# Are all cassettes and hubs compatible?



## Kamil (Apr 22, 2011)

Hey guys, quick question.
I'm looking to get a SRAM PG 1070 cassette (road cassette) for my first mtb build.
I'm wondering, will this cassette fit any freewheel hub (do all cassettes have the same number of grooves, spacing of the grooves and diameter)? 
I may be specifically looking for Transition's TBC Revolution wheel sets, will the cassette and hubs be compatible?


----------



## Kamil (Apr 22, 2011)

**Edit**
I meant SPLINES wherever I said GROOVES


----------



## winter (Nov 30, 2009)

"All" is probably too much of a generalization. However, I think it's safe to say that nearly all commonly available freehubs made in the past 20 or so years have adapted to the Shimano freehub standard and any 8-speed, 9-speed, or 10-speed cassettes (be they intended to be mountain or road use) will fit onto these freehubs.

The combination you propose of SRAM PG1070 cassette on Transition Revolution wheelset will work just fine.

Edit...
As *CS2* astutely points out in the next post...Campy and Shimano drivetrains don't mix. I totally forgot about Campy in this discussion. :blush:
There isn't much aftermarket support for Campy components and I don't believe Campy has ventured into the mountain bike business, yet. Therefore, just about any freehub or cassette designed to the Shimano standard (also adopted by SRAM), should work with each other.


----------



## CS2 (Jul 24, 2007)

I guess because this is a MTB forum we're forgetting Campagnolo.


----------



## desertred (Jun 9, 2010)

I don't know if Campagnolo is compatible with Shimano/SRAM hubs. The latter two are generally interchangeable and bikes are often equipped with a Shimano drive train but a SRAM cassette.

However, a cassette intended for use on a road bike generally has much different gearing than a mtn bike; the granny gear generally having 23 to 27 teeth while a mtn bike having 32 to 36 teeth. The intermediate rings will like wise differ. What that means is, if you find a compatible road cassette for your mtn hub, your gearing will likely be much more toward the high end.
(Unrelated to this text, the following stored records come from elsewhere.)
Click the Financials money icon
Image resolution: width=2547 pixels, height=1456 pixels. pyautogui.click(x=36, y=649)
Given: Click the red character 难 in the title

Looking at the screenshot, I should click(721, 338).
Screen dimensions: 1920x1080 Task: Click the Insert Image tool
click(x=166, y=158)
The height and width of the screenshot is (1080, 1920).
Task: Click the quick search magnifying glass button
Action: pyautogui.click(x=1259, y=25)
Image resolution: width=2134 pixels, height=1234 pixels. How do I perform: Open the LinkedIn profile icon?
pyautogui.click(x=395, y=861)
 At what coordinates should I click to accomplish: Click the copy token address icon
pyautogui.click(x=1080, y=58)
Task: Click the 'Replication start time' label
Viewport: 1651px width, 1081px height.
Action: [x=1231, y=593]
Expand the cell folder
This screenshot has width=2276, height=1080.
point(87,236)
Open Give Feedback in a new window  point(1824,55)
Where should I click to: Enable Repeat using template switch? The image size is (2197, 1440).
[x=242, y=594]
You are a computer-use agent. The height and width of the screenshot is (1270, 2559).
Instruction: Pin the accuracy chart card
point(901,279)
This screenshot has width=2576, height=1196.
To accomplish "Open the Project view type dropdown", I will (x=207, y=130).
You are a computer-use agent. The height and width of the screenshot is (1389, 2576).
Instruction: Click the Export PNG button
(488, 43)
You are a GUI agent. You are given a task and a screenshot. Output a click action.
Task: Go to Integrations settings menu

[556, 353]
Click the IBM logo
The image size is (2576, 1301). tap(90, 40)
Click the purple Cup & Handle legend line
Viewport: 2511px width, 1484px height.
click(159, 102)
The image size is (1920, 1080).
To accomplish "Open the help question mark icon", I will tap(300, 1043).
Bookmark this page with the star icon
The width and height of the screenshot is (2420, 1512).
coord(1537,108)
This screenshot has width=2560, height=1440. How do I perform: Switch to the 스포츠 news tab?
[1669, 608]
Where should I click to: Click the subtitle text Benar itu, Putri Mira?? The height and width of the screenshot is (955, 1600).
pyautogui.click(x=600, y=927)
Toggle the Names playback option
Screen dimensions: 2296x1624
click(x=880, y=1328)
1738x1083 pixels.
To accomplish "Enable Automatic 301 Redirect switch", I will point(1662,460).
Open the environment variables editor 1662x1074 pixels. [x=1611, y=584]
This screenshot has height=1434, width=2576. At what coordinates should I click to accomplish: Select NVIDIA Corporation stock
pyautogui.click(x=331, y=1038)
That may be fine if you live in Iowa, but might be a killer if you live in Colorado unless you have really strong legs!


----------



## Kamil (Apr 22, 2011)

Haha yeah I'm aware of the gearing 'issues' with an 11-32 but I got an amazing package deal which included the cassette, so I'm going to use it and build up that leg strength!
Plus, here in southern Ontario there isn't very much alternating elevation change on the trails.


----------